Lets break our scalability problem into 2:

  • Quick Queries

    • Fetching data for a user will be simple as email can be indexed or primary key can be used to search
    • Fetching data for posts of a user is simple again as we have the foreign key.
    • Per post we also need to query comments, this should be a different async call to load paginated comments lazily. We can move the logic of structuring the heirarchy of replies using the parentComment foreign key to the client side.
    • We can fetch friends of a user by checking both foreign keys. We can move the logic of finding if 2 users are friends to the client side.
  • Storing Data and Horizontal Scaling

    • For Users model, we can have millions of entries (A few GBs) without need for horizontal scaling, but we may use sharding to scale for future.
    • Assuming an average user will make 1000 posts, this can be in billions (A few TBs). Normally dbs can handle such loads but we can implement a caching mechanism at microservice level to reduce costly fetch operations on recent data. We may also need to use sharding mechanism.
    • Assuming an average post will have 1000 comments, this data will be of a few 100 TBs. We will need both a caching mechanism and sharding of data to store it on a distributed system. We may also need a master-slave design to ensure data availability and consistency.
    • Assuming an average user will have 1000 friends, this data will again be of a few TBs. Caching could help to save costly fetch operations on highly active users. Sharding is not necessarily required but we can have that to scale for future.

Q2

I have created an node script in q2q3 folder. Install the dependecies by running npm install. You can run the srcipt using npm run q2 <your_limit>. The default limit is 10, you can provide any number between 1 and 10 as there are only 10 entries in box office section.

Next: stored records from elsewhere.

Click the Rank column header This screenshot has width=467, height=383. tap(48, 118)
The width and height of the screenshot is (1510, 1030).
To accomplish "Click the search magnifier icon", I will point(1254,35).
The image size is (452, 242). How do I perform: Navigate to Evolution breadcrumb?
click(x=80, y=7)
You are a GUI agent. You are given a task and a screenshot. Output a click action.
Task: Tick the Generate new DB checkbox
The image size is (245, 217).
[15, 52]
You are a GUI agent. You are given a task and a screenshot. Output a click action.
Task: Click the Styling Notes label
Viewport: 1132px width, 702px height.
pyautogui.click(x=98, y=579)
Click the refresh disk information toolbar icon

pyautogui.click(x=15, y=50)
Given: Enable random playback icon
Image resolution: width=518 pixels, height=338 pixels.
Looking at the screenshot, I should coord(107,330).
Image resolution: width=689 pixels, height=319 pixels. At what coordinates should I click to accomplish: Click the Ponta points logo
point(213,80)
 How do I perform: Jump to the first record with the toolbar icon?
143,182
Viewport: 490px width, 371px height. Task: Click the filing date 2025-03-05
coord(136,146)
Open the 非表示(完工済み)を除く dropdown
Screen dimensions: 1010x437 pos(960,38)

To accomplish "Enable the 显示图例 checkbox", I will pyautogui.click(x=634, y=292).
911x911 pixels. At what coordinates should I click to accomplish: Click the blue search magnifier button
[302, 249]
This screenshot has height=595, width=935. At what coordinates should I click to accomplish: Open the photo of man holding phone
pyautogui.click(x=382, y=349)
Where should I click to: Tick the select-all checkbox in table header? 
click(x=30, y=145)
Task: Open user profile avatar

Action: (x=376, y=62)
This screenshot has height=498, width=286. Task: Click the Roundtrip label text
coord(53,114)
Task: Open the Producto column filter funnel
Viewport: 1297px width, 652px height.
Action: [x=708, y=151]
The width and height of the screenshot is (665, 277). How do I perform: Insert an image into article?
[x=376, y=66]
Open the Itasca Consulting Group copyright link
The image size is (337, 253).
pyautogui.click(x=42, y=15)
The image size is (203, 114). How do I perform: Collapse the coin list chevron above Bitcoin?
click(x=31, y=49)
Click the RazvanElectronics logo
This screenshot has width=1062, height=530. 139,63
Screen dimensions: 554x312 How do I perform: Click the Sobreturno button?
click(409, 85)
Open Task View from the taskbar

I have also dockerised the script. You can simply build the docker image: sudo docker build . -t <your_tag> Then run the docker image using: sudo docker run <your_tag> <your_limit>

Q3

I have used Redis as a Messaging Service. I have a redis instance running in background. I have written the consumer in NodeJS q2q3/q3_consumer.js and publisher in Python q2q3/q3_publisher.py.

Start the redis instance on localhost:6379 using redis-server

To run the consumer:

npm install
npm start

To run the publisher: Install requirements: pip install -r requirements.txt and run python q3_publisher.py

Q4

I have created a simple python script to first squeeze all question blocks together, then sort them based on question number.

rm assignmentNew.txt
python q4.py
cat assignmentNew.txt

Assumptions:

  • Each question is in new line and starts with Q has a number after it and then a )
  • Bonus Question is a part of Q5
  • Subquestions will be below the parent question

Q5

In the project same as Q1, I have added a decorater in facebook_lite.views named allow_post_only. This decorator checks the request method and only allows POST, it responds with 405 on any other method.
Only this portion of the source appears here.